=== MATERIAL TO PROCESS ===

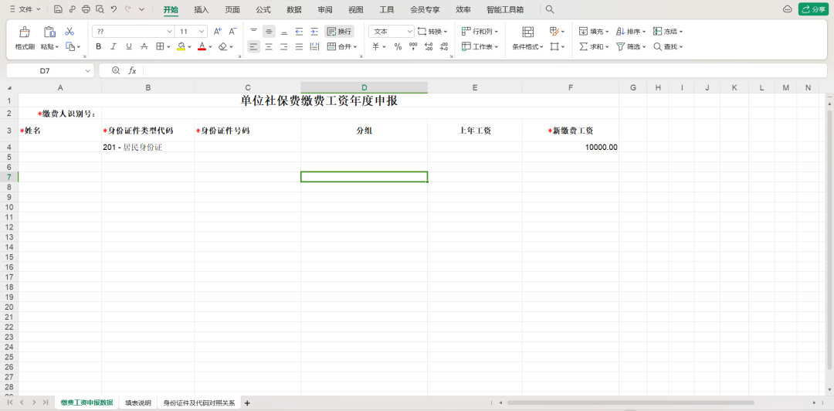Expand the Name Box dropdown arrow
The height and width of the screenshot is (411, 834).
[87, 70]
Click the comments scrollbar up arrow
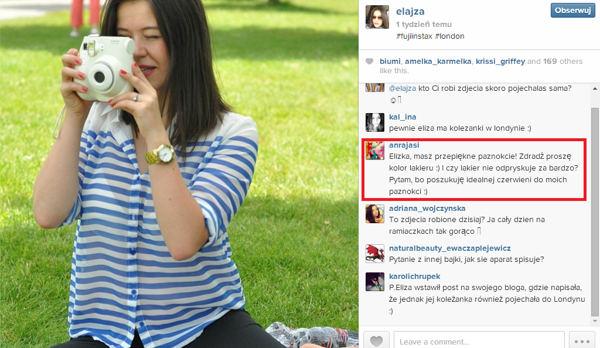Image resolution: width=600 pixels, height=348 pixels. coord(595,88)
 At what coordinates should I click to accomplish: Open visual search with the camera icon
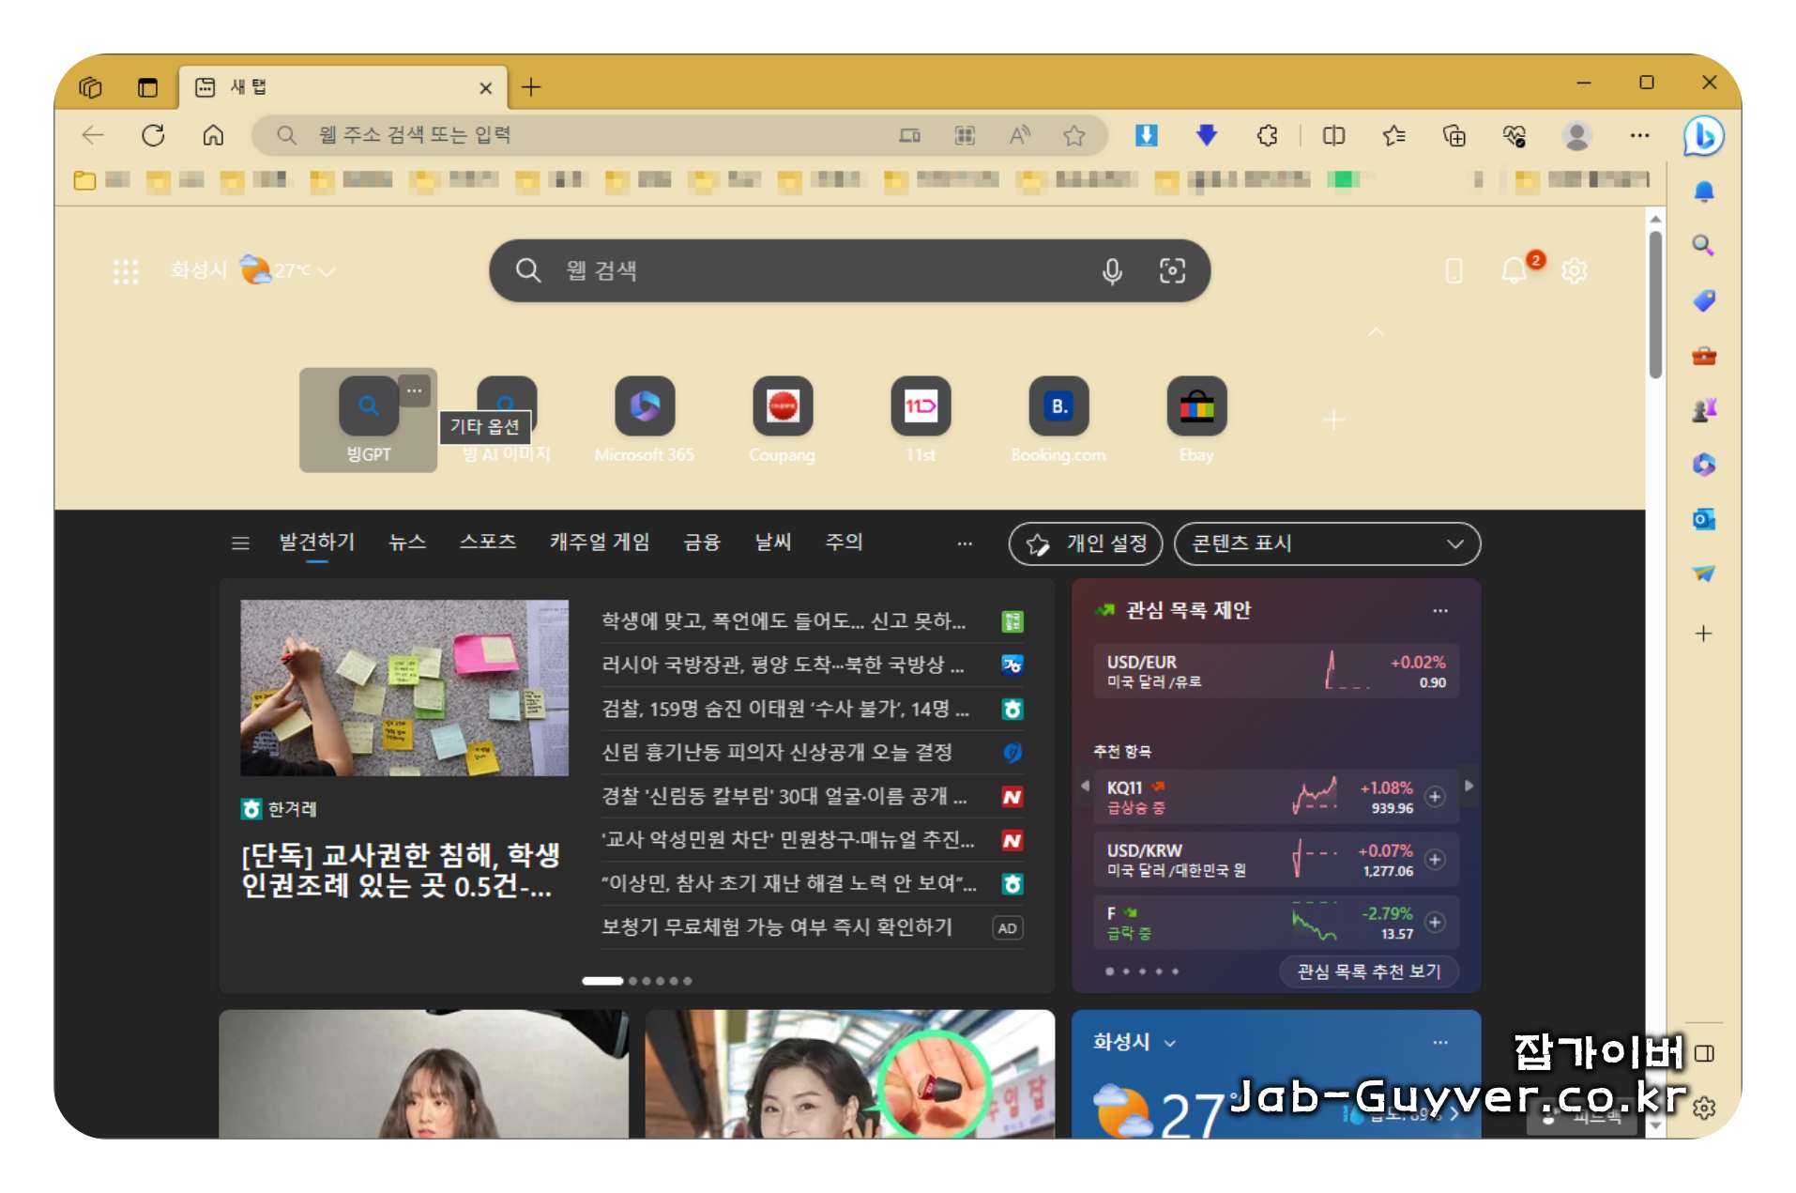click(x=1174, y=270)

* * *

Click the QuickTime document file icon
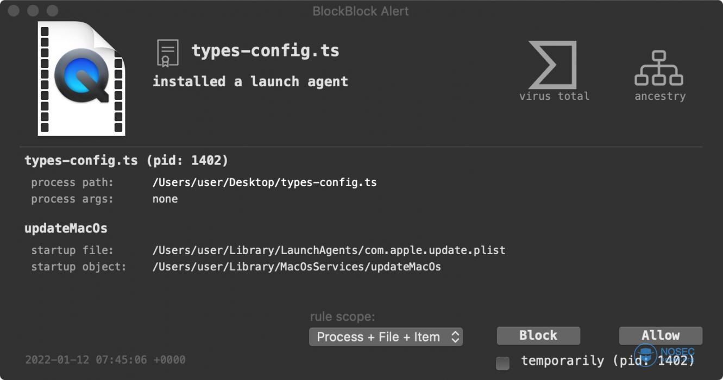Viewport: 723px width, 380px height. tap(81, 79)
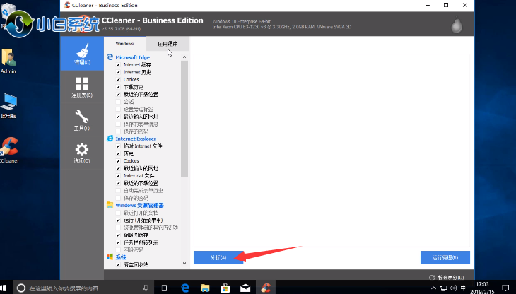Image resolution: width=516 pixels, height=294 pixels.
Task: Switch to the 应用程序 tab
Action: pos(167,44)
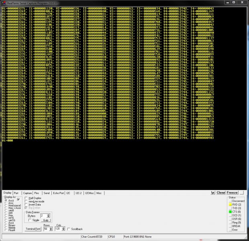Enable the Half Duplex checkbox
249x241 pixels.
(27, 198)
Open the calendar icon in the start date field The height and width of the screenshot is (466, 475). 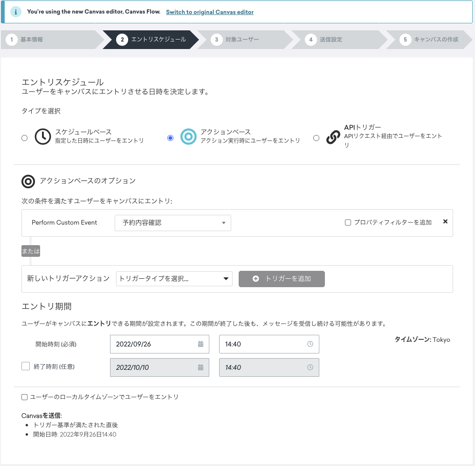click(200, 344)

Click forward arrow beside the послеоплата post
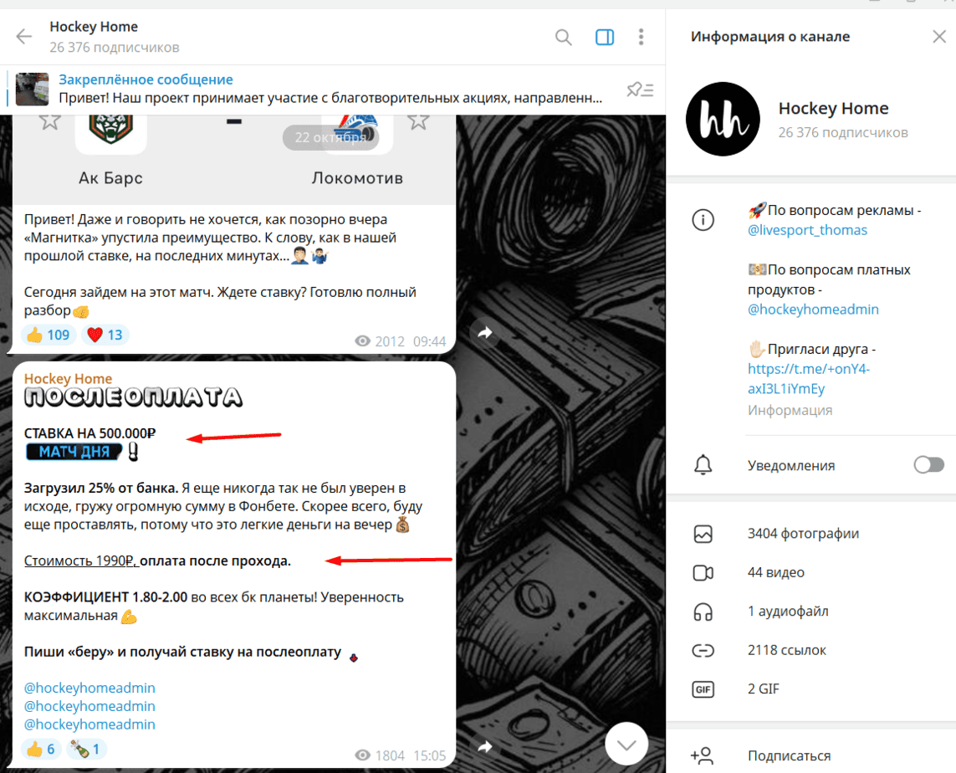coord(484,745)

--

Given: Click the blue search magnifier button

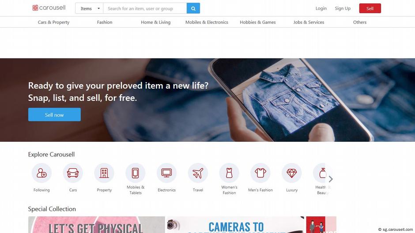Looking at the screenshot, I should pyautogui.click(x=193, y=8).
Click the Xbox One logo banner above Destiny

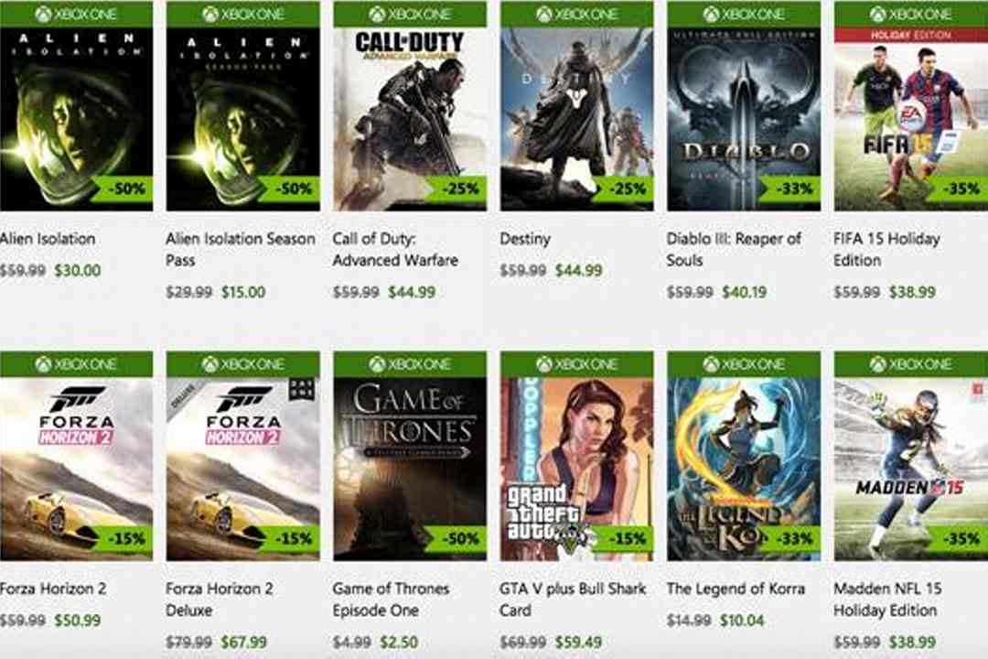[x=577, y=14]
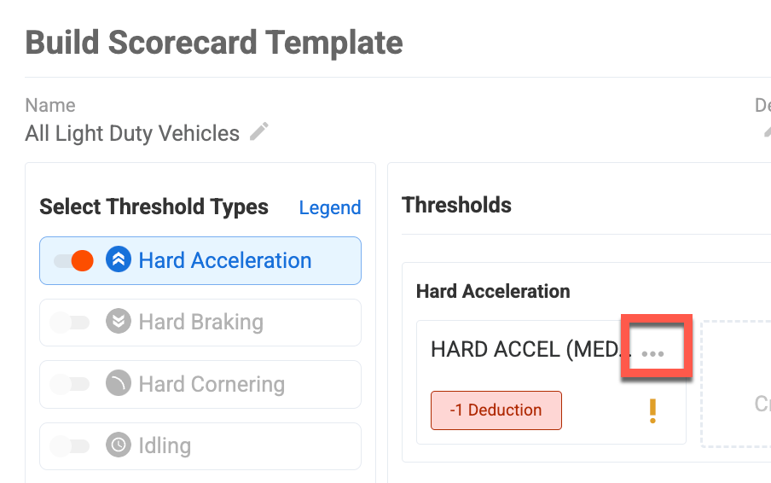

=== EXERCISE ===
Please copy out the lines, starting at the line that contains "Expand the Name Box dropdown arrow" and stopping after the line that contains "click(x=1174, y=270)". Omit the pictures.

=== WRITTEN RESPONSE ===
Expand the Name Box dropdown arrow
The height and width of the screenshot is (411, 834).
[87, 70]
Click the comments scrollbar up arrow
Image resolution: width=600 pixels, height=348 pixels. coord(595,88)
 At what coordinates should I click to accomplish: Open visual search with the camera icon
click(x=1174, y=270)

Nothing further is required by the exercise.